__Listed records__:
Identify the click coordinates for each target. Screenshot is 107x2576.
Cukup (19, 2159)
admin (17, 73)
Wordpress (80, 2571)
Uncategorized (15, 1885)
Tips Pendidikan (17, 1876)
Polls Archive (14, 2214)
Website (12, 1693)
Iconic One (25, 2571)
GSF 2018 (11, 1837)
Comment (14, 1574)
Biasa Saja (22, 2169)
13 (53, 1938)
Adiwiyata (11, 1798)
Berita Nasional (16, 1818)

__Task goal__: From the line containing "Wordpress (80, 2571)" through the last line of the entries above, print every line exactly, including both ends, and nothing else.

__Reply to the exercise__:
Wordpress (80, 2571)
Uncategorized (15, 1885)
Tips Pendidikan (17, 1876)
Polls Archive (14, 2214)
Website (12, 1693)
Iconic One (25, 2571)
GSF 2018 (11, 1837)
Comment (14, 1574)
Biasa Saja (22, 2169)
13 (53, 1938)
Adiwiyata (11, 1798)
Berita Nasional (16, 1818)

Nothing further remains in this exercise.